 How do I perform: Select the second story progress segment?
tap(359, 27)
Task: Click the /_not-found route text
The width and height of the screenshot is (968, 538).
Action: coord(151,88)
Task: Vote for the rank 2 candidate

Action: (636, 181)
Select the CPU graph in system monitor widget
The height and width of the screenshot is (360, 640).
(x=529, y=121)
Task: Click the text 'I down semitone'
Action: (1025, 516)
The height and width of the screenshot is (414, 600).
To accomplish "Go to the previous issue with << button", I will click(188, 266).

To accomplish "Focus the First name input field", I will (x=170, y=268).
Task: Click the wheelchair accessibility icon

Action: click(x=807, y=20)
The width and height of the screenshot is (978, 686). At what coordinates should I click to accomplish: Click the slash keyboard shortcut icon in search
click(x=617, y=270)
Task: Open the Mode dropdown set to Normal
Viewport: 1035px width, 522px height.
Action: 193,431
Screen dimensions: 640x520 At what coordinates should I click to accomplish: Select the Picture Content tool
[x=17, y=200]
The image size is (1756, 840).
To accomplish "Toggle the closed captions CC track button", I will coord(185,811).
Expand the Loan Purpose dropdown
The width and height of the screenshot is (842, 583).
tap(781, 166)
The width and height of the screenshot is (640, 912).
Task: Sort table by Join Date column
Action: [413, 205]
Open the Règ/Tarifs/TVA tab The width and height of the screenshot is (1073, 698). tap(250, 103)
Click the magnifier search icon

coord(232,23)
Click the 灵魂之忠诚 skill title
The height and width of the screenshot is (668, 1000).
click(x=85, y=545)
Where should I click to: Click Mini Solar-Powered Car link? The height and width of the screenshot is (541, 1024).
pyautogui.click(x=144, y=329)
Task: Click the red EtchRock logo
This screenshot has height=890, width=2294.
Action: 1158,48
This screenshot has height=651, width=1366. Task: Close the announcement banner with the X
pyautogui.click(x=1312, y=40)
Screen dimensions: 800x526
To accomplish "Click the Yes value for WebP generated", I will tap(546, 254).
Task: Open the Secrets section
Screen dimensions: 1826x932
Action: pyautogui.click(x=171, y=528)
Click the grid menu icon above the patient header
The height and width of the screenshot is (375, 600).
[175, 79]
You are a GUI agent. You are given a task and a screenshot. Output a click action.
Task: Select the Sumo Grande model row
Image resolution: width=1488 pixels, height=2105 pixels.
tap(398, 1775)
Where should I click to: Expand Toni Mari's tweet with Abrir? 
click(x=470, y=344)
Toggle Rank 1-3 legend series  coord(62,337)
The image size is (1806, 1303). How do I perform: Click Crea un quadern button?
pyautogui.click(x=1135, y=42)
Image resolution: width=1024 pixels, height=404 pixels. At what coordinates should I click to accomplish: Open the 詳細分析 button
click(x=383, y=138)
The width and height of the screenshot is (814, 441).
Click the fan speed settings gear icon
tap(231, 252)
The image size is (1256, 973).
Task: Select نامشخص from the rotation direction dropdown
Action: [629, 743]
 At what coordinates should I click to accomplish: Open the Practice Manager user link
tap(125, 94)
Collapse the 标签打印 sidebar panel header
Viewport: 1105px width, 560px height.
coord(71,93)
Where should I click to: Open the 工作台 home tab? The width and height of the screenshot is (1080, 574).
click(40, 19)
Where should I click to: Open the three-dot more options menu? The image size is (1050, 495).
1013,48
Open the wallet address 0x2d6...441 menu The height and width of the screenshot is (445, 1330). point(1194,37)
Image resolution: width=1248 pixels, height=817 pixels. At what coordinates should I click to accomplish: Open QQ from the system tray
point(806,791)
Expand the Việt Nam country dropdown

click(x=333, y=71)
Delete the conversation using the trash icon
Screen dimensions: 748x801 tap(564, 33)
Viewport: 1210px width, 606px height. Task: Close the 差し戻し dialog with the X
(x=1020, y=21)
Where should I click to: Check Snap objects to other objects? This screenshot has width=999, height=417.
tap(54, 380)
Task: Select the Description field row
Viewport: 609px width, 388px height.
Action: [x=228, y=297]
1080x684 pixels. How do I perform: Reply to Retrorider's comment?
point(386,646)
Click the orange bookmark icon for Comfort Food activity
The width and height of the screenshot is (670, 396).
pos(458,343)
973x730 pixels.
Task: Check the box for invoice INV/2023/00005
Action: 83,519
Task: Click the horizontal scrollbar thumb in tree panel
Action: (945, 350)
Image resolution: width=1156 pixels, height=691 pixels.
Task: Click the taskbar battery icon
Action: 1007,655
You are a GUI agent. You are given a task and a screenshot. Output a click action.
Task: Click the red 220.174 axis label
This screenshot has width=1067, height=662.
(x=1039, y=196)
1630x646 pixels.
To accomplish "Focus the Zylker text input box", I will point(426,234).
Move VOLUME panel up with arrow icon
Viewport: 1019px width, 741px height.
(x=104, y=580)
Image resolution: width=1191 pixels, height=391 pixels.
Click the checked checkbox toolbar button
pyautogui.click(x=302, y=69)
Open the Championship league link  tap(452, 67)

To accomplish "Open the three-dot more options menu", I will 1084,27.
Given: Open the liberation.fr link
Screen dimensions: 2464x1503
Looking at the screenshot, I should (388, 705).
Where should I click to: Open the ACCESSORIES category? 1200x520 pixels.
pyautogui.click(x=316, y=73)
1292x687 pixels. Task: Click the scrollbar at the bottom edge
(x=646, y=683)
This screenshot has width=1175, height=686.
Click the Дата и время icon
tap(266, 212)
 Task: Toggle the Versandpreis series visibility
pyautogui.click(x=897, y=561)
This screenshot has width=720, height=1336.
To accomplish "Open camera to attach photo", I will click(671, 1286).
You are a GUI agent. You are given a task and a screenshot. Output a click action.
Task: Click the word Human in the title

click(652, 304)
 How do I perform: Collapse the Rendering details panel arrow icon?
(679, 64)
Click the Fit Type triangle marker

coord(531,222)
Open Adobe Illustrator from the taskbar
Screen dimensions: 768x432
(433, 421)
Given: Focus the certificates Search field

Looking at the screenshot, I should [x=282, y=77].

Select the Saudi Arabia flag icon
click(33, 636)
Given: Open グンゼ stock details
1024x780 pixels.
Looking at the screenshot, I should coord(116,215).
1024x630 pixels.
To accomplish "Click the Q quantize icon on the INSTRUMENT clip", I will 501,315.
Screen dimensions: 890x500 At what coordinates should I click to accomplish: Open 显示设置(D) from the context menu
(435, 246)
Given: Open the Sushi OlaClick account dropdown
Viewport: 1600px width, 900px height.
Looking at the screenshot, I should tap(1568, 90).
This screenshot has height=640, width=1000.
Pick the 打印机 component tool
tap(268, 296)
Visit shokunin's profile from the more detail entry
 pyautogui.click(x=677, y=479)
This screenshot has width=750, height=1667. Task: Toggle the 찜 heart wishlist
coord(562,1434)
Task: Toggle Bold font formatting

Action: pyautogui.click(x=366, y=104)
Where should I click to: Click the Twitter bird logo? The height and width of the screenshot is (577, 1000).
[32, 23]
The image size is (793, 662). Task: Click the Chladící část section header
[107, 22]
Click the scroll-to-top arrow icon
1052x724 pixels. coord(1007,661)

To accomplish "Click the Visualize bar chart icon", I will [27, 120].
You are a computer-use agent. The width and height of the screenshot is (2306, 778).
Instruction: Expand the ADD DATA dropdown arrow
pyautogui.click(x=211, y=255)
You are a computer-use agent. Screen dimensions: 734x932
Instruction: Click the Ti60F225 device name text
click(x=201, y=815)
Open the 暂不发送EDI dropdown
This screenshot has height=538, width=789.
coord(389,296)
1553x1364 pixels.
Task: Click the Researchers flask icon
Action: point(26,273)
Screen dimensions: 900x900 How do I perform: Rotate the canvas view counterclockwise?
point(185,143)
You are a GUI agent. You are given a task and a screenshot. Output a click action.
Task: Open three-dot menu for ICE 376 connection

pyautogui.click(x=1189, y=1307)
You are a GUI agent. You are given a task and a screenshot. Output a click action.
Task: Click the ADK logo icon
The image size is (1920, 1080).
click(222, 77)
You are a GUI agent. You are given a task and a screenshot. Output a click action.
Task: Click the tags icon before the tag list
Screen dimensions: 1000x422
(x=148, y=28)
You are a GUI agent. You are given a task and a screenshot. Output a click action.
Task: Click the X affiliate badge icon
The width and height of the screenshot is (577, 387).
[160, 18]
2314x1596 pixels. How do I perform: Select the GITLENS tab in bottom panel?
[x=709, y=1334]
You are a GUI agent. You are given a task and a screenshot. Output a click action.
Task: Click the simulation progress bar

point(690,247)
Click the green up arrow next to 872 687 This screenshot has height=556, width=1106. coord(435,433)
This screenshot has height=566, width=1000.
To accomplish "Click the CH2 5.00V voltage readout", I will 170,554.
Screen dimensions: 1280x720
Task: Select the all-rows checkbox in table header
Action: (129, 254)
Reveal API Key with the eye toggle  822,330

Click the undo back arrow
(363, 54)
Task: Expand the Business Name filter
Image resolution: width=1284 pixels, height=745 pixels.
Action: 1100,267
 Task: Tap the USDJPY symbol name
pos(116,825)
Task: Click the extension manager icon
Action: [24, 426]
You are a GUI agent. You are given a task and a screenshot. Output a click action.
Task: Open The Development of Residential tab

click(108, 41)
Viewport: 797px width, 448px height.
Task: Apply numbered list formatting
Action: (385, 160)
========================
What needs to be done: Wherever a line holds the word "computer", copy that line out of the entries above.

Result for this exercise:
You are a computer-use agent. The width and height of the screenshot is (2306, 778).
You are a computer-use agent. Screen dimensions: 734x932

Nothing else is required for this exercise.